Project geselecteerd om te pitchen tijdens Kom je ook? 7 Jon Stam

An Imaginary Museum

sharing digital artifacts in physical space

There is no doubt that the memory function of the museum has been superseded by the electronic archive. Today, networked technology allows us to access information anywhere and at anytime, but a meaningful exhibition-format for this information is far from commonplace. With my Imaginary Museum project, I take the stance that in our increasingly digital, and mobile society, it is imperative we consider the ways in which ascribe meaning to our important virtual ‘things’. Therefore this project experiments with new ways to collect, as well as experience and share digital content in physical space.

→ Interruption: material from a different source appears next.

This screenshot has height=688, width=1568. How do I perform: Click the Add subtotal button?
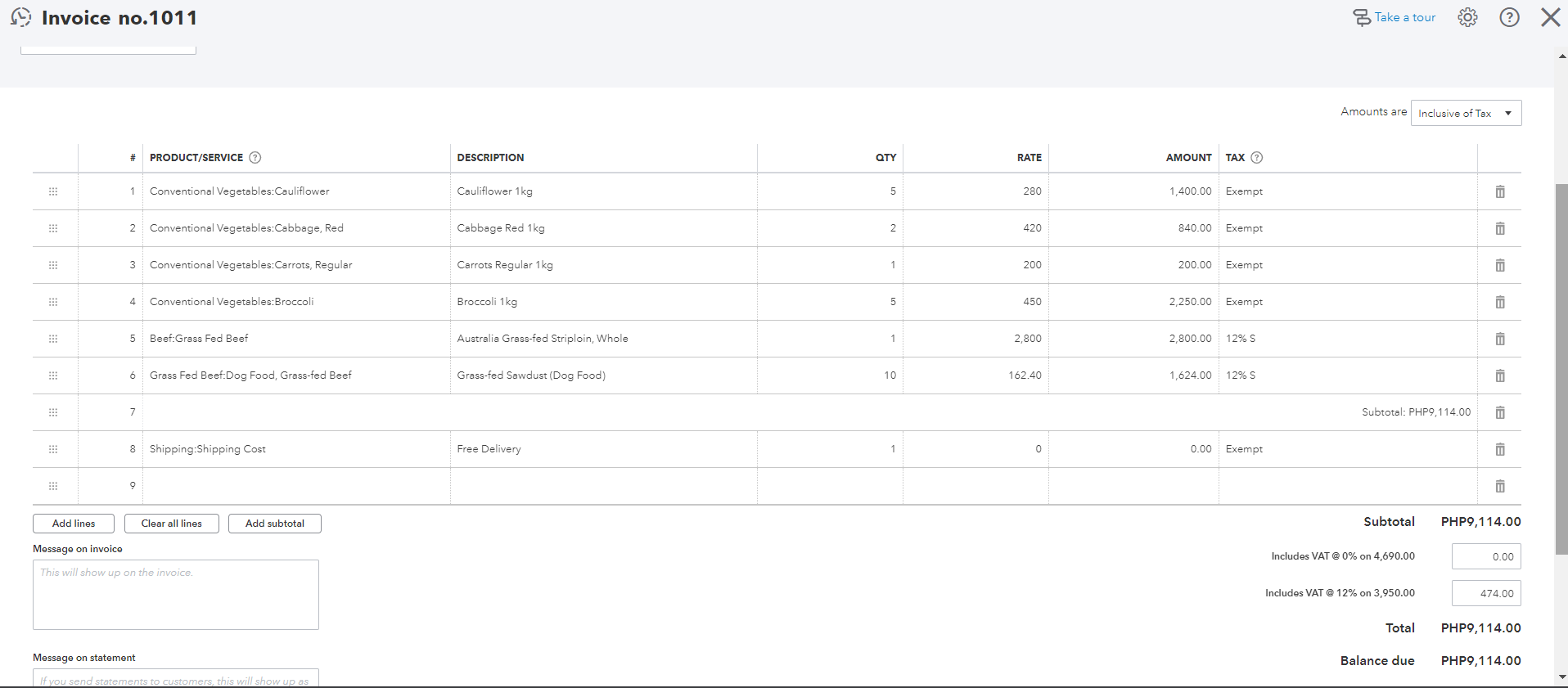(274, 524)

This Imaginary Museum project consists primarily of three parts: 1) a web-platform that enables anyone to upload or link digital content under a given category, which then produces a print-ready index card with title, category, contributor, and 2d barcode of the linked content; 2) a card catalogue cabinet with integrated network printer, which automatically prints each contribution to be filed in the cabinet drawers; 3) a digitally hacked View-Master with integrated barcode reader and micro-LCD screens, which which triggers content to view when each index card is inserted in the viewing device.

Contributors to the Imaginary Museum can donate interesting and meaningful digital content to the collection by uploading or linking media through a website. The website will generate a coded link (barcode) for each contribution, which will be made physical in the form of an index card by a printer integrated in the collection cabinet. The collection can be curated through the arrangement of the index cards in the drawers of the cabinet, based the public contributions and the current topics being explored by the institution where the Imaginary Museum is housed.

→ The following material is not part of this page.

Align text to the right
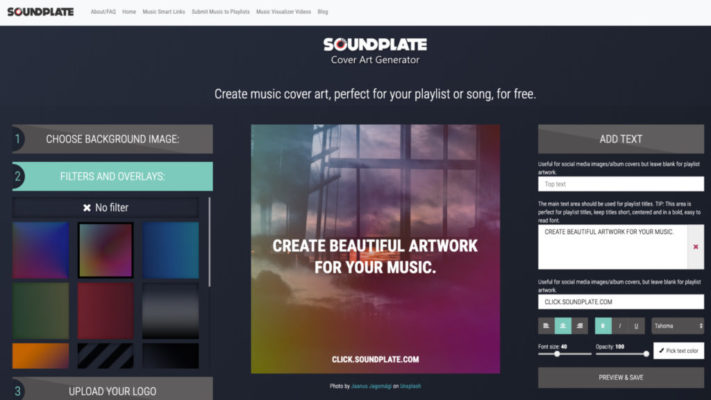 tap(580, 326)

Visitors to the Imaginary Museum can engage with the card catalogue in a physical search based on their own interests and curiosity. By choosing a card and inserting it in the viewer the linked media will begin to play on two small LCD screens inside the viewing device. The visitor can look inside the viewing device to intimately consult virtual imagery, and listen to its audio through external speakers.

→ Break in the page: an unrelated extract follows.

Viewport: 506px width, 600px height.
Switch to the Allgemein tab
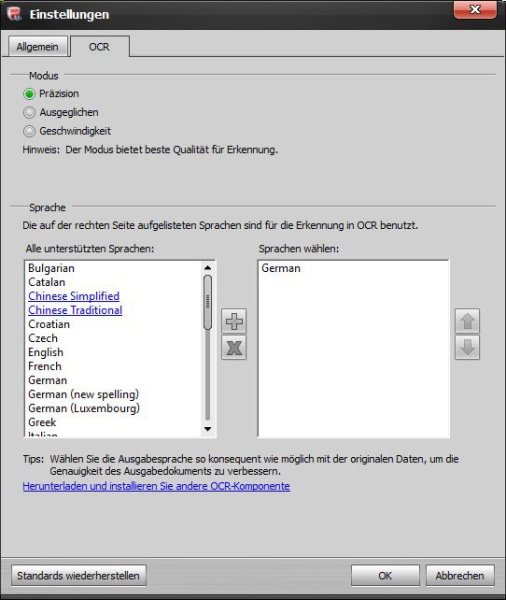38,47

The intrinsically linked cabinet and web-platform combine the experiential and physical power of classical systems with the infinitely expanding power of the network. The web-platform stimulates online and active participation to share digital culture. This makes it possible for an individual to contribute things they value within the context and motivation of the participating institution (where the collection cabinet is housed).


The collection cabinet offers offline, but also active physical participation, rooted in the context and motivation of both individual and the institution. The materiality of the cabinet (referenced on the library card catalogue) aims to enhance the experience of browsing content, going beyond the two-dimensional screen, as well as giving a more poetic form then current media archives. The use of printed cards to both index and trigger digital content make the expansion of the collection easy and no more costly the paper and ink that is used to create them.


The viewing device plays with the boundaries and qualities of material and e-culture, as well with the dynamics of the public and private space. The viewing device augments the virtual image through carefully designed optics, stereoscopy, illumination, and viewing distance, giving a textured effect not unlike film. The form and materiality of the viewer (referenced on the View-Master stereoscopic viewer) aims to take the aesthetic experience to higher level, going beyond the ‘tech’ aesthetics of more commercial head mounted displays, as well as giving a more personal experience then interfacing through a smartphone. The private and intimate viewing space is coupled with the a public presentation of content's audio, which aims to arouse the passer-by's curiosity, as well as stimulate the user to share their visual experience with others.


Imaginary Museum viewer 1 (prototype) - Jon Stam

An Imaginary Museum is an ambitious and multi-layered project. It aims to explore new mediums/interfaces to experience digital artifacts, as well as enable new archival relations between new and old, still and moving, public and private, digital and physical information. It is my hope that this project can find its place in multiple cultural institutions in order to stimulate a dialogue between material culture and e-culture, between an institution and its public, and also stimulate a dialogue between institutions and between publics.

museum staff, content creators, online curators, interested public, museum visitors

This project engages a new audience, stimulates new types of partnerships, opens a new distribution mechanism, and stimulates not only a new way of working, but also a new way of experiencing the digital and user-generated media that has redefined our culture. Moreover, this project offers an system that references a historical past, utilizes technologies of the present, but also leaves possibilities open for how it can be used to contextualize and display e-culture in the future.

For the most part, institutions which deal with material culture use social media as a tool to strengthen their presence within virtual networks. This projects proposes not to bring the museum to the virtual world, but bring the virtual world to the museum. This project can offer space and context to the hybrid participatory process that are part of creating any exhibition. Beyond giving transparency to what is on view and what is not, it also also encourages a continuing discourse through direct and active public participation via web2.0.